ABOUT THIS TASK:
Word for word, restate the records that come after this.

THE RECORDS:
——————————

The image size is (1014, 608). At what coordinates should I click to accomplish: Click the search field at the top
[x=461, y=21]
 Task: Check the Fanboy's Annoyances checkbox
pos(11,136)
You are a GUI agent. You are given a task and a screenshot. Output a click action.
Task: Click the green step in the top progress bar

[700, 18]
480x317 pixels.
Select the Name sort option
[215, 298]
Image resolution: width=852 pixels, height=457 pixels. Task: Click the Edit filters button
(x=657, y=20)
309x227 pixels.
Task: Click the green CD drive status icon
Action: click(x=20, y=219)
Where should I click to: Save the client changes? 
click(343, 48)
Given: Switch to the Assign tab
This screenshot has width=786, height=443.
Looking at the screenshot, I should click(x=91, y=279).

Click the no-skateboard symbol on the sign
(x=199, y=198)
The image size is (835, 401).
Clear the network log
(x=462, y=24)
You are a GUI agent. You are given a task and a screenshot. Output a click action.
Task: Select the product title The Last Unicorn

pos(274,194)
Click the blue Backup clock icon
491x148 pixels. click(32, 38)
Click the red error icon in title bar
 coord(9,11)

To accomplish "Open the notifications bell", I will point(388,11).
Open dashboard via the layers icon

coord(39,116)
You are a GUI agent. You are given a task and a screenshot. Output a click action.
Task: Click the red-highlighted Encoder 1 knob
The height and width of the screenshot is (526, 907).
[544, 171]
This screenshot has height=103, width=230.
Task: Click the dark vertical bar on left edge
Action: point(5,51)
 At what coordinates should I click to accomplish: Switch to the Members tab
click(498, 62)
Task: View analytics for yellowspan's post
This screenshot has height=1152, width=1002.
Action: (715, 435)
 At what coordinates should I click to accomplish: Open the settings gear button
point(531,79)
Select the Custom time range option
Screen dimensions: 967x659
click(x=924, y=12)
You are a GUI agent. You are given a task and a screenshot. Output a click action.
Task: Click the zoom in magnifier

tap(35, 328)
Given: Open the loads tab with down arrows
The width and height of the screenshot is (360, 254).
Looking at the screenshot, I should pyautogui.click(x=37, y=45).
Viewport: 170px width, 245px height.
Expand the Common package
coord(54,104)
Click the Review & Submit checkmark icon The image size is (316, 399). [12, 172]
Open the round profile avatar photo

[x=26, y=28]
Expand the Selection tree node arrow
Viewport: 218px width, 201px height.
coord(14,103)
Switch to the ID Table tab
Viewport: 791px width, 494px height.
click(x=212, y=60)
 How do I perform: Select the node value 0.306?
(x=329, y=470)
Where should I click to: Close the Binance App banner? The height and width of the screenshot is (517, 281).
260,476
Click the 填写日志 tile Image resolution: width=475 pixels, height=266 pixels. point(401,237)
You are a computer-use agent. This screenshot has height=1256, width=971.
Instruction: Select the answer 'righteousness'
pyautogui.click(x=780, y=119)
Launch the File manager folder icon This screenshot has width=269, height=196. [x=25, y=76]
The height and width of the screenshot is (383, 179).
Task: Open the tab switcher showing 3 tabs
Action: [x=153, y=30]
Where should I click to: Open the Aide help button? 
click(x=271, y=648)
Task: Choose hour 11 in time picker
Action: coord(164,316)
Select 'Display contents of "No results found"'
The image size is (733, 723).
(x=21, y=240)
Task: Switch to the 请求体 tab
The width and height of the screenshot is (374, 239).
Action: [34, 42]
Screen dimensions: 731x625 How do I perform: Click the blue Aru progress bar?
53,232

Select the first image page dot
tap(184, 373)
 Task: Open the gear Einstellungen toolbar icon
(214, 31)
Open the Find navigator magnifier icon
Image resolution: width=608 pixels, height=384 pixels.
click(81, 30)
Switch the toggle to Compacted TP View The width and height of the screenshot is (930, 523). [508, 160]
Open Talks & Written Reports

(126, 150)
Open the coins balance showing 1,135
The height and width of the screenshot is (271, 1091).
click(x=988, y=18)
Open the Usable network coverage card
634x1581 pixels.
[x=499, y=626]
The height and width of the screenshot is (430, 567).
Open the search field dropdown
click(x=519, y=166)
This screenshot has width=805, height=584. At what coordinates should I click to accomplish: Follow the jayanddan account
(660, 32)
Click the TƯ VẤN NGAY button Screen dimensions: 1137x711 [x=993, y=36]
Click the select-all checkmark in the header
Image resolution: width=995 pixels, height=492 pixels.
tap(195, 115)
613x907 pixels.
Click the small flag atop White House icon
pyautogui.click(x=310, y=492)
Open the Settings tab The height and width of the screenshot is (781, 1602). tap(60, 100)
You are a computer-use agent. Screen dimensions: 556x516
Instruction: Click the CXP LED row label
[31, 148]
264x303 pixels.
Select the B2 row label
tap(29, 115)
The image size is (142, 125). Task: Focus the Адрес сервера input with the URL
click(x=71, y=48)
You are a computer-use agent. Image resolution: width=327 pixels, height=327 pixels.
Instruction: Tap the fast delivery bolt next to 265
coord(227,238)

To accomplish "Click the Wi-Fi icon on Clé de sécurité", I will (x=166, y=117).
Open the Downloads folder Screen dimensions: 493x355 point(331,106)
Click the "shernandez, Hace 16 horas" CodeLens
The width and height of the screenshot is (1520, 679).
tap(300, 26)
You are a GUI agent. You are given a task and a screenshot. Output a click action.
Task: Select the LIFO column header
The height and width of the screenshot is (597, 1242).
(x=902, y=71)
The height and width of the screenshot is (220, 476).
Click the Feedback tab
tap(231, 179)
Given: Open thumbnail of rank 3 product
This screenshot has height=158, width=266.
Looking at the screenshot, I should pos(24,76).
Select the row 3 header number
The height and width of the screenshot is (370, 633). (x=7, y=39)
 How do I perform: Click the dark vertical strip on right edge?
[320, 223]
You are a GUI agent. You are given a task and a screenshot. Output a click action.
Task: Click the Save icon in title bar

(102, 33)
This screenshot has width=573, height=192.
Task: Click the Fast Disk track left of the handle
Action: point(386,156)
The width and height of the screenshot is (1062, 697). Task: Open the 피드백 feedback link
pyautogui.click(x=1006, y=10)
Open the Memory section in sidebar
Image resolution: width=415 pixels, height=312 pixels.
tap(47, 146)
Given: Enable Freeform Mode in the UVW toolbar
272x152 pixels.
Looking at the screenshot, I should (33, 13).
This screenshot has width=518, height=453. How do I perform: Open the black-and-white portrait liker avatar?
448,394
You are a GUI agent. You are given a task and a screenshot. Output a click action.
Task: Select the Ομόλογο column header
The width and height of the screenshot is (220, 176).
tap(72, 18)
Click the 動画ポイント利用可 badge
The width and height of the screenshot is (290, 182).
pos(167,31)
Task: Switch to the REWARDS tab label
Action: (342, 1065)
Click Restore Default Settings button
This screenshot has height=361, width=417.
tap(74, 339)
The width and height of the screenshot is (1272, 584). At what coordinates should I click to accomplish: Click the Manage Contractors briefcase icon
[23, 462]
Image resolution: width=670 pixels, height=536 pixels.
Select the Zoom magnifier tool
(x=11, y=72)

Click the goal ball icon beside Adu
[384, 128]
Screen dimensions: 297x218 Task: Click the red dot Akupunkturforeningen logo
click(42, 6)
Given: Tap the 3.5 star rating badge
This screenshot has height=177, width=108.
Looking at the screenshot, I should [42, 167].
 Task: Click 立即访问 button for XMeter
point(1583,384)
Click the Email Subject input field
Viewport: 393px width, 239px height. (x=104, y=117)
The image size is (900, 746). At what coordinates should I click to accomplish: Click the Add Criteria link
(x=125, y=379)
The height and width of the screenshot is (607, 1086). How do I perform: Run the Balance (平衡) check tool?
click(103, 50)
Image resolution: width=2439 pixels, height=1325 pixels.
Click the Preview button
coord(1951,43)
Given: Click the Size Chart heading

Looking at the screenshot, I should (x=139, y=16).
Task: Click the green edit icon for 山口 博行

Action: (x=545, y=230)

——————————

EXERCISE SOLUTION:
The image size is (1014, 608). At what coordinates should I click to accomplish: Click the search field at the top
[x=461, y=21]
 Task: Check the Fanboy's Annoyances checkbox
pos(11,136)
You are a GUI agent. You are given a task and a screenshot. Output a click action.
Task: Click the green step in the top progress bar

[700, 18]
480x317 pixels.
Select the Name sort option
[215, 298]
Image resolution: width=852 pixels, height=457 pixels. Task: Click the Edit filters button
(x=657, y=20)
309x227 pixels.
Task: Click the green CD drive status icon
Action: click(x=20, y=219)
Where should I click to: Save the client changes? 
click(343, 48)
Given: Switch to the Assign tab
This screenshot has width=786, height=443.
Looking at the screenshot, I should click(x=91, y=279).

Click the no-skateboard symbol on the sign
(x=199, y=198)
The image size is (835, 401).
Clear the network log
(x=462, y=24)
You are a GUI agent. You are given a task and a screenshot. Output a click action.
Task: Select the product title The Last Unicorn

pos(274,194)
Click the blue Backup clock icon
491x148 pixels. click(32, 38)
Click the red error icon in title bar
 coord(9,11)

To accomplish "Open the notifications bell", I will point(388,11).
Open dashboard via the layers icon

coord(39,116)
You are a GUI agent. You are given a task and a screenshot. Output a click action.
Task: Click the red-highlighted Encoder 1 knob
The height and width of the screenshot is (526, 907).
[544, 171]
This screenshot has height=103, width=230.
Task: Click the dark vertical bar on left edge
Action: point(5,51)
 At what coordinates should I click to accomplish: Switch to the Members tab
click(498, 62)
Task: View analytics for yellowspan's post
This screenshot has height=1152, width=1002.
Action: (715, 435)
 At what coordinates should I click to accomplish: Open the settings gear button
point(531,79)
Select the Custom time range option
Screen dimensions: 967x659
click(x=924, y=12)
You are a GUI agent. You are given a task and a screenshot. Output a click action.
Task: Click the zoom in magnifier

tap(35, 328)
Given: Open the loads tab with down arrows
The width and height of the screenshot is (360, 254).
Looking at the screenshot, I should pyautogui.click(x=37, y=45).
Viewport: 170px width, 245px height.
Expand the Common package
coord(54,104)
Click the Review & Submit checkmark icon The image size is (316, 399). [12, 172]
Open the round profile avatar photo

[x=26, y=28]
Expand the Selection tree node arrow
Viewport: 218px width, 201px height.
coord(14,103)
Switch to the ID Table tab
Viewport: 791px width, 494px height.
click(x=212, y=60)
 How do I perform: Select the node value 0.306?
(x=329, y=470)
Where should I click to: Close the Binance App banner? The height and width of the screenshot is (517, 281).
260,476
Click the 填写日志 tile Image resolution: width=475 pixels, height=266 pixels. point(401,237)
You are a computer-use agent. This screenshot has height=1256, width=971.
Instruction: Select the answer 'righteousness'
pyautogui.click(x=780, y=119)
Launch the File manager folder icon This screenshot has width=269, height=196. [x=25, y=76]
The height and width of the screenshot is (383, 179).
Task: Open the tab switcher showing 3 tabs
Action: [x=153, y=30]
Where should I click to: Open the Aide help button? 
click(x=271, y=648)
Task: Choose hour 11 in time picker
Action: coord(164,316)
Select 'Display contents of "No results found"'
The image size is (733, 723).
(x=21, y=240)
Task: Switch to the 请求体 tab
The width and height of the screenshot is (374, 239).
Action: [34, 42]
Screen dimensions: 731x625 How do I perform: Click the blue Aru progress bar?
53,232

Select the first image page dot
tap(184, 373)
 Task: Open the gear Einstellungen toolbar icon
(214, 31)
Open the Find navigator magnifier icon
Image resolution: width=608 pixels, height=384 pixels.
click(81, 30)
Switch the toggle to Compacted TP View The width and height of the screenshot is (930, 523). [508, 160]
Open Talks & Written Reports

(126, 150)
Open the coins balance showing 1,135
The height and width of the screenshot is (271, 1091).
click(x=988, y=18)
Open the Usable network coverage card
634x1581 pixels.
[x=499, y=626]
The height and width of the screenshot is (430, 567).
Open the search field dropdown
click(x=519, y=166)
This screenshot has width=805, height=584. At what coordinates should I click to accomplish: Follow the jayanddan account
(660, 32)
Click the TƯ VẤN NGAY button Screen dimensions: 1137x711 [x=993, y=36]
Click the select-all checkmark in the header
Image resolution: width=995 pixels, height=492 pixels.
tap(195, 115)
613x907 pixels.
Click the small flag atop White House icon
pyautogui.click(x=310, y=492)
Open the Settings tab The height and width of the screenshot is (781, 1602). tap(60, 100)
You are a computer-use agent. Screen dimensions: 556x516
Instruction: Click the CXP LED row label
[31, 148]
264x303 pixels.
Select the B2 row label
tap(29, 115)
The image size is (142, 125). Task: Focus the Адрес сервера input with the URL
click(x=71, y=48)
You are a computer-use agent. Image resolution: width=327 pixels, height=327 pixels.
Instruction: Tap the fast delivery bolt next to 265
coord(227,238)

To accomplish "Click the Wi-Fi icon on Clé de sécurité", I will (x=166, y=117).
Open the Downloads folder Screen dimensions: 493x355 point(331,106)
Click the "shernandez, Hace 16 horas" CodeLens
The width and height of the screenshot is (1520, 679).
tap(300, 26)
You are a GUI agent. You are given a task and a screenshot. Output a click action.
Task: Select the LIFO column header
The height and width of the screenshot is (597, 1242).
(x=902, y=71)
The height and width of the screenshot is (220, 476).
Click the Feedback tab
tap(231, 179)
Given: Open thumbnail of rank 3 product
This screenshot has height=158, width=266.
Looking at the screenshot, I should pos(24,76).
Select the row 3 header number
The height and width of the screenshot is (370, 633). (x=7, y=39)
 How do I perform: Click the dark vertical strip on right edge?
[320, 223]
You are a GUI agent. You are given a task and a screenshot. Output a click action.
Task: Click the Save icon in title bar

(102, 33)
This screenshot has width=573, height=192.
Task: Click the Fast Disk track left of the handle
Action: point(386,156)
The width and height of the screenshot is (1062, 697). Task: Open the 피드백 feedback link
pyautogui.click(x=1006, y=10)
Open the Memory section in sidebar
Image resolution: width=415 pixels, height=312 pixels.
tap(47, 146)
Given: Enable Freeform Mode in the UVW toolbar
272x152 pixels.
Looking at the screenshot, I should (33, 13).
This screenshot has width=518, height=453. How do I perform: Open the black-and-white portrait liker avatar?
448,394
You are a GUI agent. You are given a task and a screenshot. Output a click action.
Task: Select the Ομόλογο column header
The width and height of the screenshot is (220, 176).
tap(72, 18)
Click the 動画ポイント利用可 badge
The width and height of the screenshot is (290, 182).
pos(167,31)
Task: Switch to the REWARDS tab label
Action: (342, 1065)
Click Restore Default Settings button
This screenshot has height=361, width=417.
tap(74, 339)
The width and height of the screenshot is (1272, 584). At what coordinates should I click to accomplish: Click the Manage Contractors briefcase icon
[23, 462]
Image resolution: width=670 pixels, height=536 pixels.
Select the Zoom magnifier tool
(x=11, y=72)

Click the goal ball icon beside Adu
[384, 128]
Screen dimensions: 297x218 Task: Click the red dot Akupunkturforeningen logo
click(42, 6)
Given: Tap the 3.5 star rating badge
This screenshot has height=177, width=108.
Looking at the screenshot, I should [42, 167].
 Task: Click 立即访问 button for XMeter
point(1583,384)
Click the Email Subject input field
Viewport: 393px width, 239px height. (x=104, y=117)
The image size is (900, 746). At what coordinates should I click to accomplish: Click the Add Criteria link
(x=125, y=379)
The height and width of the screenshot is (607, 1086). How do I perform: Run the Balance (平衡) check tool?
click(103, 50)
Image resolution: width=2439 pixels, height=1325 pixels.
Click the Preview button
coord(1951,43)
Given: Click the Size Chart heading

Looking at the screenshot, I should (x=139, y=16).
Task: Click the green edit icon for 山口 博行

Action: (x=545, y=230)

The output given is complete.